2.6 Statistical analysis
For each habitat type and season, we decided the cumulative species richness and species abundance across all samplings and assembled the community matrix. Pollinator’s richness and abundance were compared between different habitats and seasons, using linear mixed–effect models with habitats and seasons as predictor variables and pollinators as response variables. The statistical analysis was performed in R, version 4.0.3. Tukey’s test was carried out to find significance.
PAST. Paleontological Statistics (Hammer et al., 2001) Version 3.17 computed the diversity indices. Random matrices with two samples are generated, each with the same row and column totals as in the original data matrix which provided the significance of diversity between groups.
Pollinator’s community compositions of different habitats (FT, GL, OT, MH) were analyzed by Non–metric Multidimensional Scaling (NMDS) of the abundance data employing the function meta MDS which is incorporated in the statistical package Vegan (Oksanen et al., 2013) and NMDS result with sample plots of different abundance scores was fitted with different habitats using the package ’ggplot2’ (Wickham, 2016).
NMDS was followed by statistical analyses: Adonis (Permutational Multivariate Analysis of variance), ANOSIM (Analysis of similarities), and SIMPER (Similarity Percentage Analysis).
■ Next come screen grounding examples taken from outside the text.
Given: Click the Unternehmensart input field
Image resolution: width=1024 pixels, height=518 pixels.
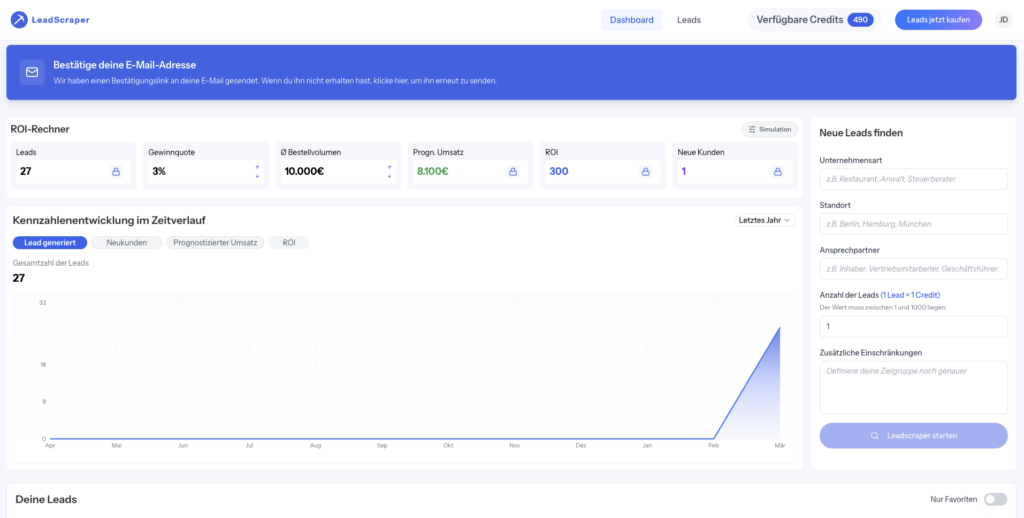Looking at the screenshot, I should click(x=913, y=179).
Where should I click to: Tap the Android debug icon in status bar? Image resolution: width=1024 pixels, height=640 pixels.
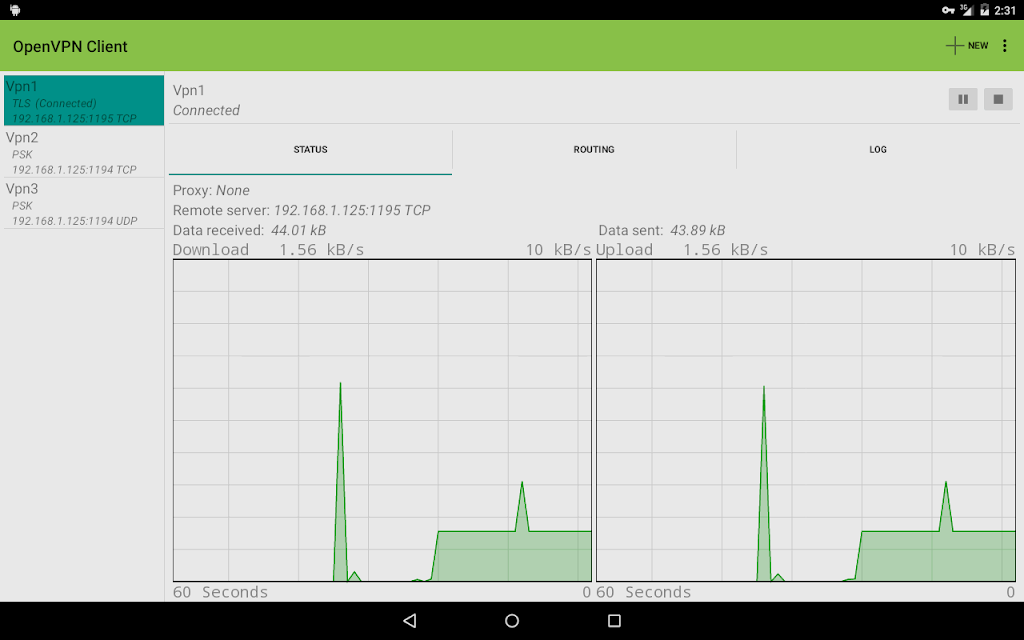(15, 10)
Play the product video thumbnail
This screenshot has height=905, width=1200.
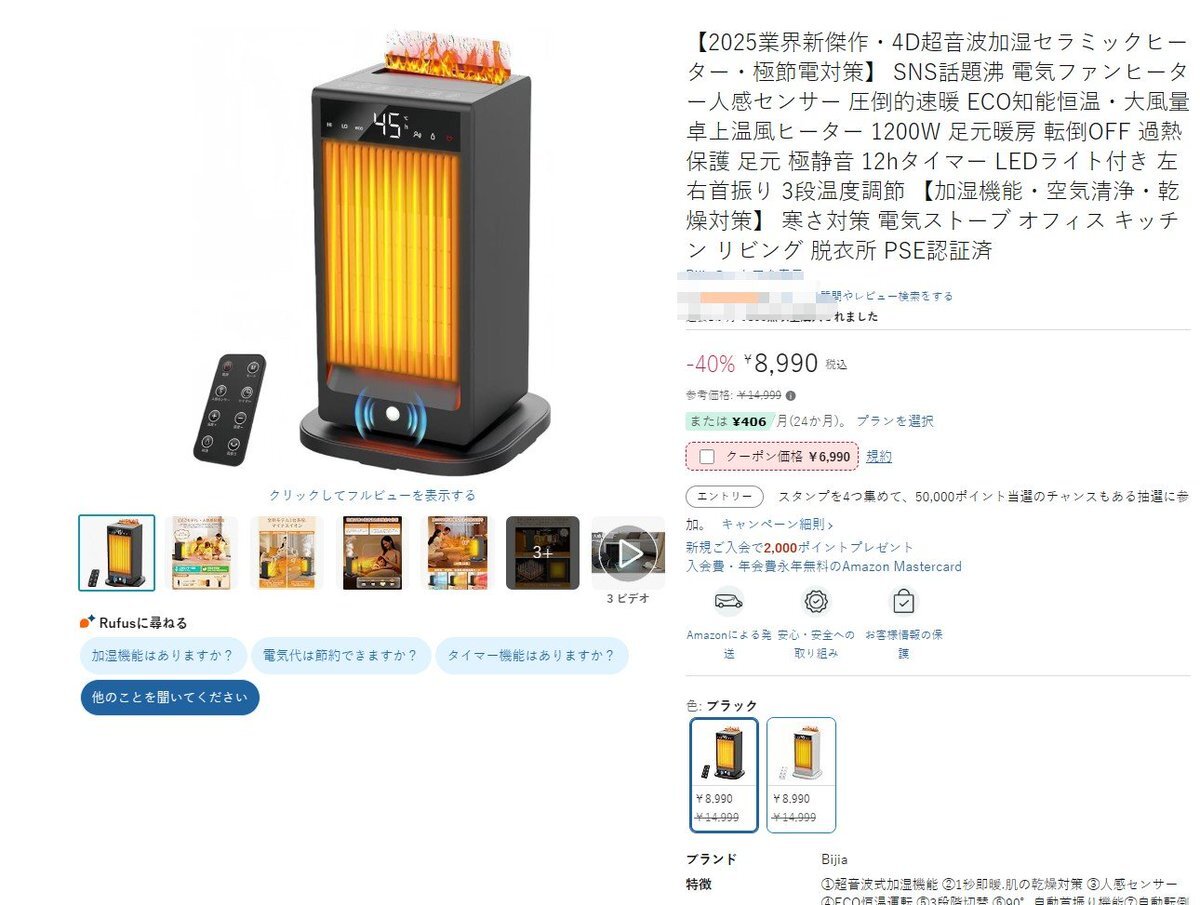(x=628, y=553)
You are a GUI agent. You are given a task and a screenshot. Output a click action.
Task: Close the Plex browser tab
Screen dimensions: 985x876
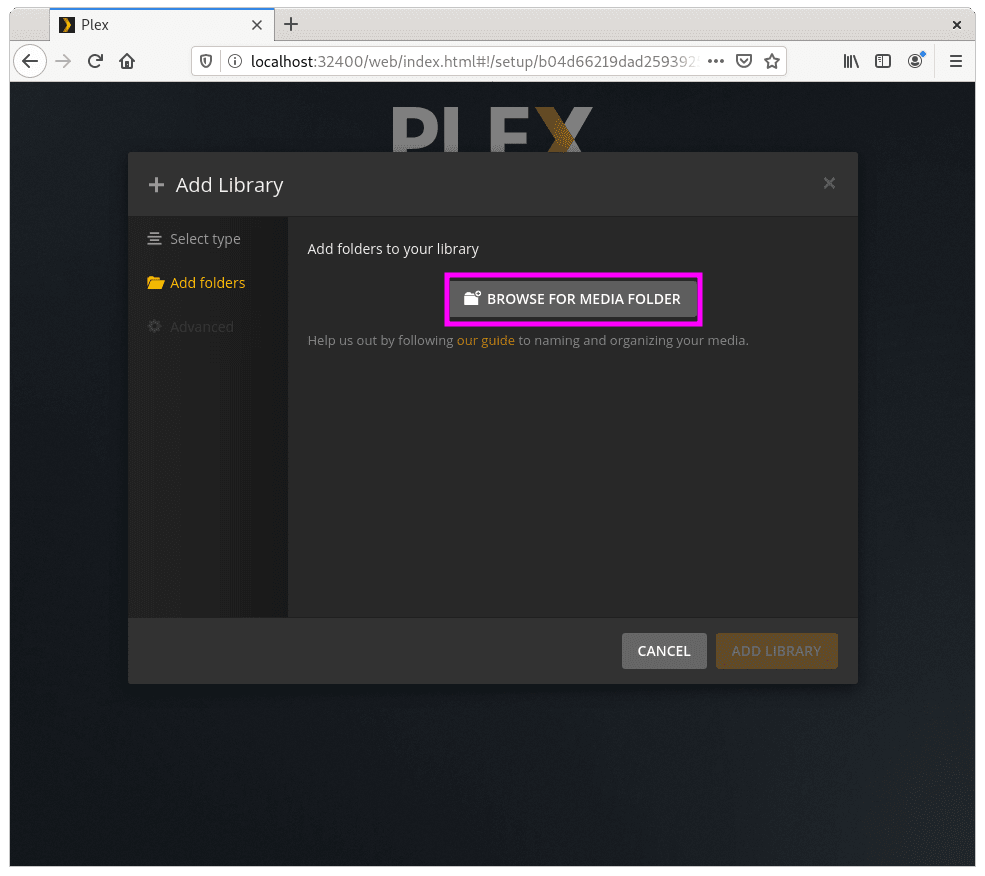[x=257, y=24]
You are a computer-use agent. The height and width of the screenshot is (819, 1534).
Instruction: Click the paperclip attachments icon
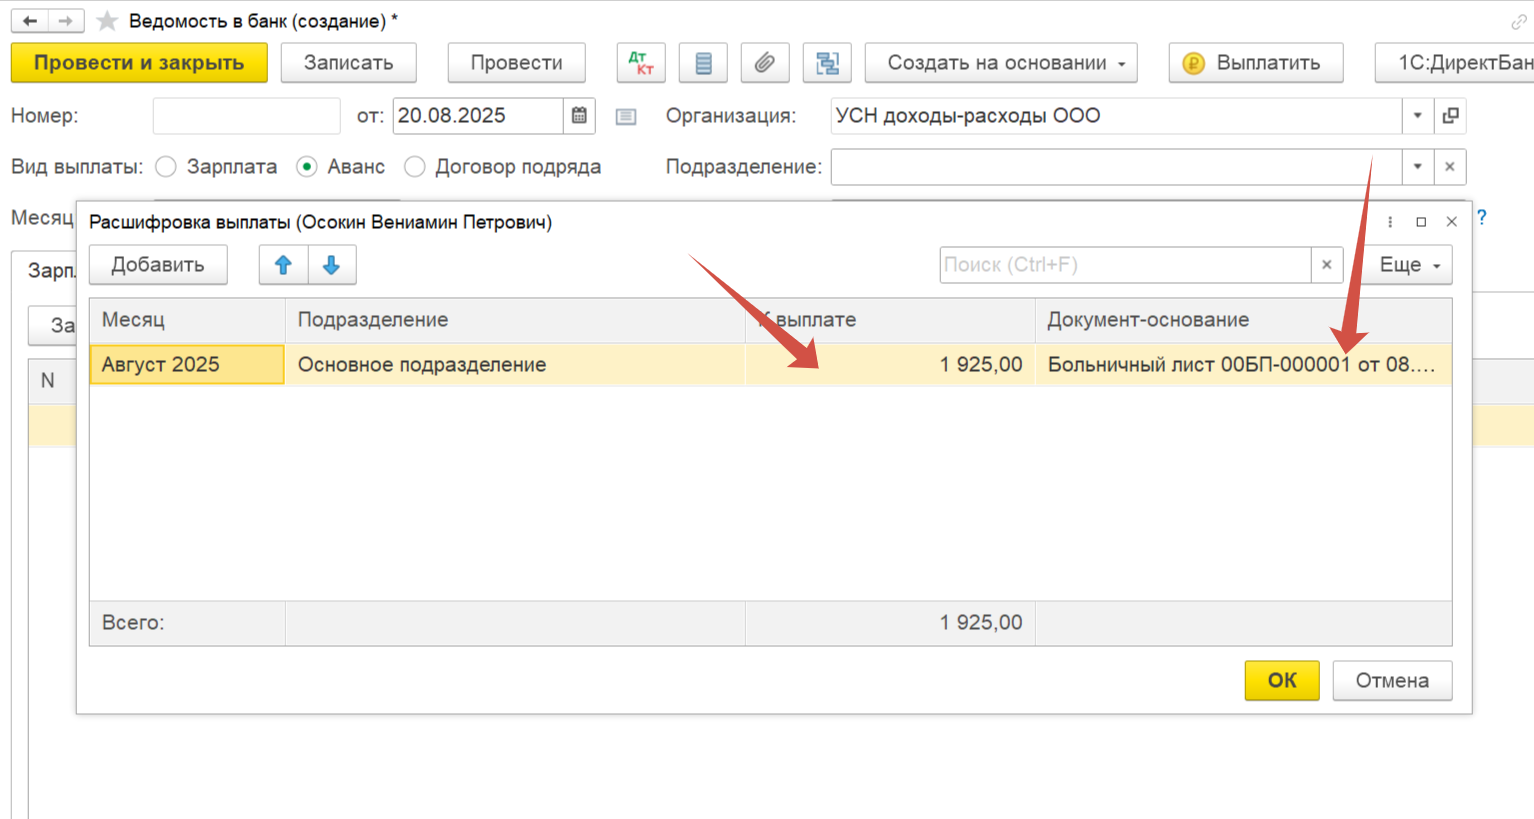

Adonis was carried out following NMDS to analyze statistically if the pollinator community differs between the habitats. It provides the p–value to determine the statistical significance. ANOSIM, on the other hand, was used to determine if the differences of pollinator’s community between the habitats are significant. In addition to the significant difference tests, Simper analyses were used to identify those species that contributed most to the observed pollinator’s community differences (Clarke & Gorley, 2001).
To find relations between the environmental variables and the species composition, ordinations were performed on insect pollinators. For the pollinator community, a detrended correspondence analysis (DCA) was carried out to decide whether unimodal or linear ordination methods were appropriate (Lepˇs & ˇSmilauer, 2003). Based on this data, a redundancy analysis (RDA) was carried. Environmental variables were backward selected (p < 0.05) using the ‘ANOVA’. A Monte Carlo permutation test with 999 iterations was used to assess the significance of the ordination.
NMDS, RDA, and all of the three procedures (Adonis, ANOSIM, and SIMPER) were carried out in software R 4.0.3 using the ”vegan” package (Oksanen et al., 2013).
Venn diagrams showing the species sharing between the habitats were performed in R by using the “Venn Diagram” package employing the function draw. quad. venn.